Text extract –

--------------------------------------------------

No person may be accepted as a member unless employed by the employee
cooperative on a full-time or part-time basis.

(2) An employee cooperative shall issue a class of voting shares
designated as membership shares. Each member shall own only one such
membership share and only members may own such shares.

(3) Membership shares shall be issued for a fee as shall be
determined from time to time by the directors. The redemption price of
membership shares is determined by reference to internal capital accounts
as described in ORS 62.783.

(4) Members of an employee cooperative shall have all the rights
and responsibilities of shareholders of a corporation organized under
this chapter, except as otherwise provided in ORS 62.765 to 62.792. [1987
c.677 §16; 1989 c.171 §8] (1) No capital shares other than
membership shares shall be given voting power in an employee cooperative,
except as otherwise provided in ORS 62.765 to 62.792 or in the articles
of incorporation.

(2) The power to amend or repeal bylaws of an employee cooperative
shall be in the members only, except to the extent that directors are
authorized to amend or repeal the bylaws.

--------------------------------------------------

Required actions –
(a) Translate this sentence from the employee cooperative text into Spanish: "Each member shall own only one such membership share and only members may own such shares."
(b) Carry on the employee cooperative text from its final sentence, keeping the same statutory style.

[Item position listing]
--------------------------------------------------

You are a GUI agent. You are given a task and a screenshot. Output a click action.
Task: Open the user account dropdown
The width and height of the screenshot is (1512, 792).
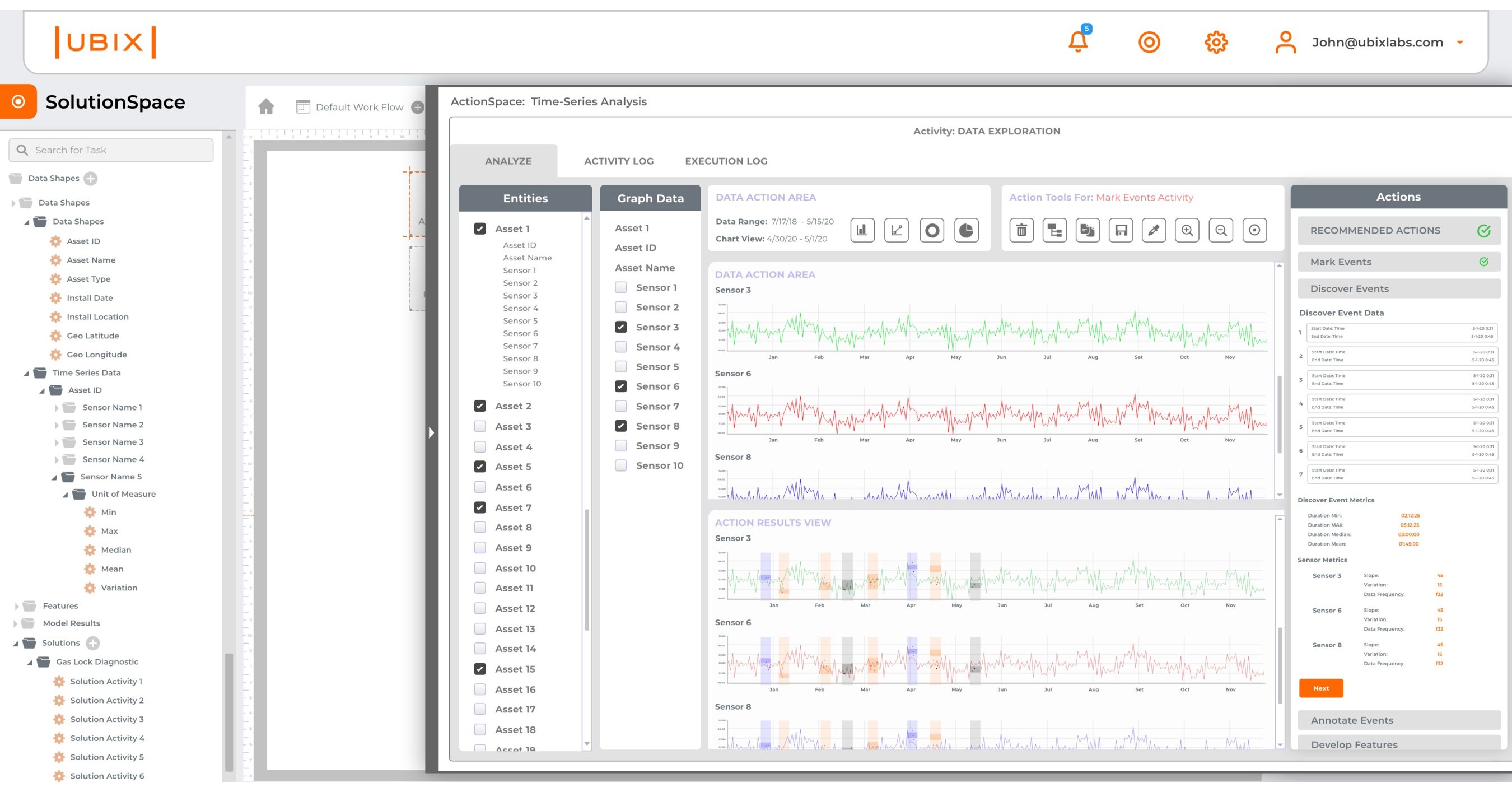(1461, 41)
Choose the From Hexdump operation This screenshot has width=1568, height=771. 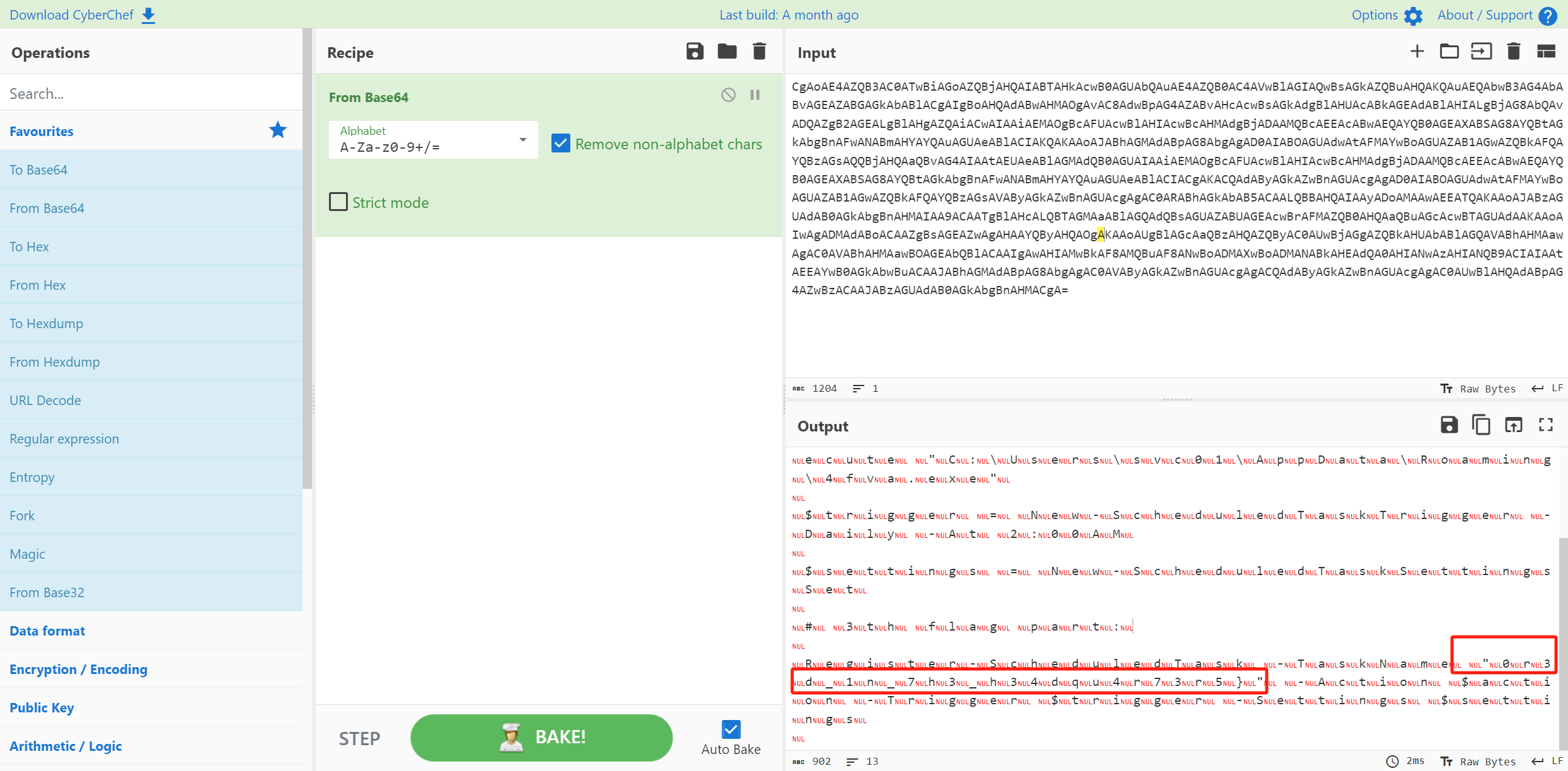coord(54,362)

--------------------------------------------------

Answer set –
(a) Cada miembro poseerá únicamente una de dichas acciones de membresía, y solo los miembros podrán poseer tales acciones.

(b)
(3) Voting on amendments to the articles of incorporation of an
employee cooperative shall be limited to the members, except that
amendments adversely affecting the rights of shareholders may not be
adopted without the vote of such shareholders. [1987 c.677 §17] (1)(a) The net
earnings or losses of an employee cooperative shall be apportioned and
distributed at such times and in such manner as the articles of
incorporation or bylaws shall specify. Net earnings declared as patronage
allocations with respect to a period of time, and paid or credited to
members, shall be apportioned among the members in accordance with the
ratio which each member’s patronage during the period involved bears to
total patronage by all members during that period.

(b) As used in this subsection, “patronage” means the amount of
work performed as a member of an employee cooperative, measured in
accordance with the articles of incorporation and bylaws.

(2) The apportionment, distribution and payment of net earnings
required by subsection (1) of this section may be in cash, credits,
written notices of allocation or capital shares issued by the employee
cooperative. [1987 c.677 §18](1)(a) Any employee cooperative may establish through
its articles of incorporation or bylaws a system of internal capital
accounts, to reflect the book value and to determine the redemption price
of membership shares, capital shares and written notices of allocation.

(b) As used in this subsection, “written notice of allocation”
means a written instrument which discloses to a member the stated dollar
amount of such member’s patronage allocation and the terms for payment of
that amount by the employee cooperative.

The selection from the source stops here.